PROBLEM DETAILS: Copy every one of the records below line for line, without changing a single character.

Element lookup records
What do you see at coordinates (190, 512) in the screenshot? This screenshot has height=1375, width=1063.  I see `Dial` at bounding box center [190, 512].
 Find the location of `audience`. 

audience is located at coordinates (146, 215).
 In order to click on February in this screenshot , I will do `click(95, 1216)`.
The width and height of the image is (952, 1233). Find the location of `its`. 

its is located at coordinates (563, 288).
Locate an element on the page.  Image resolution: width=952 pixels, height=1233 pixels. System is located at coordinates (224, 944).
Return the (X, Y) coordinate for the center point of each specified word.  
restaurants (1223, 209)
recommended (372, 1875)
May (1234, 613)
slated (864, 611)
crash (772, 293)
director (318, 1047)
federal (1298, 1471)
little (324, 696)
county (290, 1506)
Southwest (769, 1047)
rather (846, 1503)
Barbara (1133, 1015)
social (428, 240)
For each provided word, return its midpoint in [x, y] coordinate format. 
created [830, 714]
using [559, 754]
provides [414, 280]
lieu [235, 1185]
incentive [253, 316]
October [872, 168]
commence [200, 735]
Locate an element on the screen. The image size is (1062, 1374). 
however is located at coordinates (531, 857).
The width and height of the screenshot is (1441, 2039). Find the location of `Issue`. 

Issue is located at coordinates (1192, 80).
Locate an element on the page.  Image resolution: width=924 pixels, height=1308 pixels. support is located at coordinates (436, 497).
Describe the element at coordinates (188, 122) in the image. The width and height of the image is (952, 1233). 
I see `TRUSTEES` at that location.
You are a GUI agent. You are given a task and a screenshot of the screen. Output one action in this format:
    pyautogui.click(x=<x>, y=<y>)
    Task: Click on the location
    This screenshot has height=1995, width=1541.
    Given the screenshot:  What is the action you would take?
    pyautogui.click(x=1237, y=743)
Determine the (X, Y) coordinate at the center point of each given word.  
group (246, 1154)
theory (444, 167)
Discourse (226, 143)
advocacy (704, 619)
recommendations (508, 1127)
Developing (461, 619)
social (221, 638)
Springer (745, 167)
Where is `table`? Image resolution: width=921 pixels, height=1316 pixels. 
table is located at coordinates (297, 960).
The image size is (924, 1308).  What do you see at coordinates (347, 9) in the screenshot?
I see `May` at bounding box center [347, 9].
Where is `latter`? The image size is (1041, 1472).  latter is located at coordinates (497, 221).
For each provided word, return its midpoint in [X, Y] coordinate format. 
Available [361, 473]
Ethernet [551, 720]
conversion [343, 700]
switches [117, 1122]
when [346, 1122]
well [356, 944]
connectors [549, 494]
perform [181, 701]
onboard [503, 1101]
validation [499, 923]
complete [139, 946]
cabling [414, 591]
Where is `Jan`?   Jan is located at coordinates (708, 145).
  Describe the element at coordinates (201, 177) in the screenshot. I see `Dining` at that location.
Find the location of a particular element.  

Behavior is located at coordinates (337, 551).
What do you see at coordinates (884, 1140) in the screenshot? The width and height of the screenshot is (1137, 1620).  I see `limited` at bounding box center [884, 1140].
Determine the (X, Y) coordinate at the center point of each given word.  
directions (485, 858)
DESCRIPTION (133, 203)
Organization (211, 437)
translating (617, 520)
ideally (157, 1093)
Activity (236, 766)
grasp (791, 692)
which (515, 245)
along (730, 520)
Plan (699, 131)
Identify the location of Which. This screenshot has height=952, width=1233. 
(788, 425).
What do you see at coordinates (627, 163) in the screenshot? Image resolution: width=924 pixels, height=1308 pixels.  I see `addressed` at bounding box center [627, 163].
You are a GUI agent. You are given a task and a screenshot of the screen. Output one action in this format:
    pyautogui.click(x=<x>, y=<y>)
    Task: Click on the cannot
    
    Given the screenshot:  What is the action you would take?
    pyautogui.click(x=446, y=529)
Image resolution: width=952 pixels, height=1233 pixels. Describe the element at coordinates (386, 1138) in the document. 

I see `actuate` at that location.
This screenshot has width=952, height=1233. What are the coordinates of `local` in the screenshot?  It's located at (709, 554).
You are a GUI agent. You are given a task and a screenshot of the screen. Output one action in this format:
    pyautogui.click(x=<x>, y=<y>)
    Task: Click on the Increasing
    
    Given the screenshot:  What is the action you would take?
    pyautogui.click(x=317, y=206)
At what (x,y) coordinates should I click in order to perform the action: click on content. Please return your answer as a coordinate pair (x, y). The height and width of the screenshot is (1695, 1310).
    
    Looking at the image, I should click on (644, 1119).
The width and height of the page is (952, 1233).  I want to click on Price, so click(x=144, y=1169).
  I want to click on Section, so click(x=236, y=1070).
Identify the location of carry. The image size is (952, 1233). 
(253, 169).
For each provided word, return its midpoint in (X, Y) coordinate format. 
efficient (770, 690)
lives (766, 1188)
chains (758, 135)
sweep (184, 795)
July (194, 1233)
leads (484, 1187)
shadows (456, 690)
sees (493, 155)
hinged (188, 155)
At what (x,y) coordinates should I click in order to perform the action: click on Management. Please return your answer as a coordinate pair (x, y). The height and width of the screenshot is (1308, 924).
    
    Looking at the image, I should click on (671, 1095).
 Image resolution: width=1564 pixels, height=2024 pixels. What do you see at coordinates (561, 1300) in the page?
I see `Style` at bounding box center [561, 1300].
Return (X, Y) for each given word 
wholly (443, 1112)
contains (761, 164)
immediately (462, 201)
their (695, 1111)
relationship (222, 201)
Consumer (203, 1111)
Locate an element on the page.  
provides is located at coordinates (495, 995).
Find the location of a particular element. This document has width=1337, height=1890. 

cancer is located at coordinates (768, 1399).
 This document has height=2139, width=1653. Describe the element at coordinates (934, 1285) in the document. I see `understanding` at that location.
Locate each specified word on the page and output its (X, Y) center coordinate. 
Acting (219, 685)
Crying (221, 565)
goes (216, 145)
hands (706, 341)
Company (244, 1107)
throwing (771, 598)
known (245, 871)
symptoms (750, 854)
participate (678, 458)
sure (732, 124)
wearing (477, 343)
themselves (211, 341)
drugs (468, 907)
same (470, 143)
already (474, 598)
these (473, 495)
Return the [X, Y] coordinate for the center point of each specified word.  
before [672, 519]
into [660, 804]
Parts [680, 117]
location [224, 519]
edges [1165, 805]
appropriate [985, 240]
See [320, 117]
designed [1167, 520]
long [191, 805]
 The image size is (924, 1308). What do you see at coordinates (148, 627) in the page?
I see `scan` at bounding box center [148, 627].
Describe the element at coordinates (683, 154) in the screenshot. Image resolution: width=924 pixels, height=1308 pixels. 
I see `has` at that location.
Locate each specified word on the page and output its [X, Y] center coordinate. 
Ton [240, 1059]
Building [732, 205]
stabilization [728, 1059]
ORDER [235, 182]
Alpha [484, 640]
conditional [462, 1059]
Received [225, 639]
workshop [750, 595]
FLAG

WORKED SOLUTION:
What do you see at coordinates (190, 512) in the screenshot? This screenshot has height=1375, width=1063.  I see `Dial` at bounding box center [190, 512].
 Find the location of `audience`. 

audience is located at coordinates (146, 215).
 In order to click on February in this screenshot , I will do `click(95, 1216)`.
The width and height of the image is (952, 1233). Find the location of `its`. 

its is located at coordinates (563, 288).
Locate an element on the page.  Image resolution: width=952 pixels, height=1233 pixels. System is located at coordinates (224, 944).
Return the (X, Y) coordinate for the center point of each specified word.  
restaurants (1223, 209)
recommended (372, 1875)
May (1234, 613)
slated (864, 611)
crash (772, 293)
director (318, 1047)
federal (1298, 1471)
little (324, 696)
county (290, 1506)
Southwest (769, 1047)
rather (846, 1503)
Barbara (1133, 1015)
social (428, 240)
For each provided word, return its midpoint in [x, y] coordinate format. 
created [830, 714]
using [559, 754]
provides [414, 280]
lieu [235, 1185]
incentive [253, 316]
October [872, 168]
commence [200, 735]
Locate an element on the screen. The image size is (1062, 1374). 
however is located at coordinates (531, 857).
The width and height of the screenshot is (1441, 2039). Find the location of `Issue`. 

Issue is located at coordinates (1192, 80).
Locate an element on the page.  Image resolution: width=924 pixels, height=1308 pixels. support is located at coordinates (436, 497).
Describe the element at coordinates (188, 122) in the image. The width and height of the image is (952, 1233). 
I see `TRUSTEES` at that location.
You are a GUI agent. You are given a task and a screenshot of the screen. Output one action in this format:
    pyautogui.click(x=<x>, y=<y>)
    Task: Click on the location
    This screenshot has height=1995, width=1541.
    Given the screenshot:  What is the action you would take?
    pyautogui.click(x=1237, y=743)
Determine the (X, Y) coordinate at the center point of each given word.  
group (246, 1154)
theory (444, 167)
Discourse (226, 143)
advocacy (704, 619)
recommendations (508, 1127)
Developing (461, 619)
social (221, 638)
Springer (745, 167)
Where is `table`? Image resolution: width=921 pixels, height=1316 pixels. 
table is located at coordinates (297, 960).
The image size is (924, 1308).  What do you see at coordinates (347, 9) in the screenshot?
I see `May` at bounding box center [347, 9].
Where is `latter`? The image size is (1041, 1472).  latter is located at coordinates (497, 221).
For each provided word, return its midpoint in [X, Y] coordinate format. 
Available [361, 473]
Ethernet [551, 720]
conversion [343, 700]
switches [117, 1122]
when [346, 1122]
well [356, 944]
connectors [549, 494]
perform [181, 701]
onboard [503, 1101]
validation [499, 923]
complete [139, 946]
cabling [414, 591]
Where is `Jan`?   Jan is located at coordinates (708, 145).
  Describe the element at coordinates (201, 177) in the screenshot. I see `Dining` at that location.
Find the location of a particular element.  

Behavior is located at coordinates (337, 551).
What do you see at coordinates (884, 1140) in the screenshot? The width and height of the screenshot is (1137, 1620).  I see `limited` at bounding box center [884, 1140].
Determine the (X, Y) coordinate at the center point of each given word.  
directions (485, 858)
DESCRIPTION (133, 203)
Organization (211, 437)
translating (617, 520)
ideally (157, 1093)
Activity (236, 766)
grasp (791, 692)
which (515, 245)
along (730, 520)
Plan (699, 131)
Identify the location of Which. This screenshot has height=952, width=1233. 
(788, 425).
What do you see at coordinates (627, 163) in the screenshot? Image resolution: width=924 pixels, height=1308 pixels.  I see `addressed` at bounding box center [627, 163].
You are a GUI agent. You are given a task and a screenshot of the screen. Output one action in this format:
    pyautogui.click(x=<x>, y=<y>)
    Task: Click on the cannot
    
    Given the screenshot:  What is the action you would take?
    pyautogui.click(x=446, y=529)
Image resolution: width=952 pixels, height=1233 pixels. Describe the element at coordinates (386, 1138) in the document. 

I see `actuate` at that location.
This screenshot has width=952, height=1233. What are the coordinates of `local` in the screenshot?  It's located at (709, 554).
You are a GUI agent. You are given a task and a screenshot of the screen. Output one action in this format:
    pyautogui.click(x=<x>, y=<y>)
    Task: Click on the Increasing
    
    Given the screenshot:  What is the action you would take?
    pyautogui.click(x=317, y=206)
At what (x,y) coordinates should I click in order to perform the action: click on content. Please return your answer as a coordinate pair (x, y). The height and width of the screenshot is (1695, 1310).
    
    Looking at the image, I should click on (644, 1119).
The width and height of the page is (952, 1233).  I want to click on Price, so click(x=144, y=1169).
  I want to click on Section, so click(x=236, y=1070).
Identify the location of carry. The image size is (952, 1233). 
(253, 169).
For each provided word, return its midpoint in (X, Y) coordinate format. 
efficient (770, 690)
lives (766, 1188)
chains (758, 135)
sweep (184, 795)
July (194, 1233)
leads (484, 1187)
shadows (456, 690)
sees (493, 155)
hinged (188, 155)
At what (x,y) coordinates should I click in order to perform the action: click on Management. Please return your answer as a coordinate pair (x, y). The height and width of the screenshot is (1308, 924).
    
    Looking at the image, I should click on (671, 1095).
 Image resolution: width=1564 pixels, height=2024 pixels. What do you see at coordinates (561, 1300) in the page?
I see `Style` at bounding box center [561, 1300].
Return (X, Y) for each given word 
wholly (443, 1112)
contains (761, 164)
immediately (462, 201)
their (695, 1111)
relationship (222, 201)
Consumer (203, 1111)
Locate an element on the page.  
provides is located at coordinates (495, 995).
Find the location of a particular element. This document has width=1337, height=1890. 

cancer is located at coordinates (768, 1399).
 This document has height=2139, width=1653. Describe the element at coordinates (934, 1285) in the document. I see `understanding` at that location.
Locate each specified word on the page and output its (X, Y) center coordinate. 
Acting (219, 685)
Crying (221, 565)
goes (216, 145)
hands (706, 341)
Company (244, 1107)
throwing (771, 598)
known (245, 871)
symptoms (750, 854)
participate (678, 458)
sure (732, 124)
wearing (477, 343)
themselves (211, 341)
drugs (468, 907)
same (470, 143)
already (474, 598)
these (473, 495)
Return the [X, Y] coordinate for the center point of each specified word.  
before [672, 519]
into [660, 804]
Parts [680, 117]
location [224, 519]
edges [1165, 805]
appropriate [985, 240]
See [320, 117]
designed [1167, 520]
long [191, 805]
 The image size is (924, 1308). What do you see at coordinates (148, 627) in the page?
I see `scan` at bounding box center [148, 627].
Describe the element at coordinates (683, 154) in the screenshot. Image resolution: width=924 pixels, height=1308 pixels. 
I see `has` at that location.
Locate each specified word on the page and output its [X, Y] center coordinate. 
Ton [240, 1059]
Building [732, 205]
stabilization [728, 1059]
ORDER [235, 182]
Alpha [484, 640]
conditional [462, 1059]
Received [225, 639]
workshop [750, 595]
FLAG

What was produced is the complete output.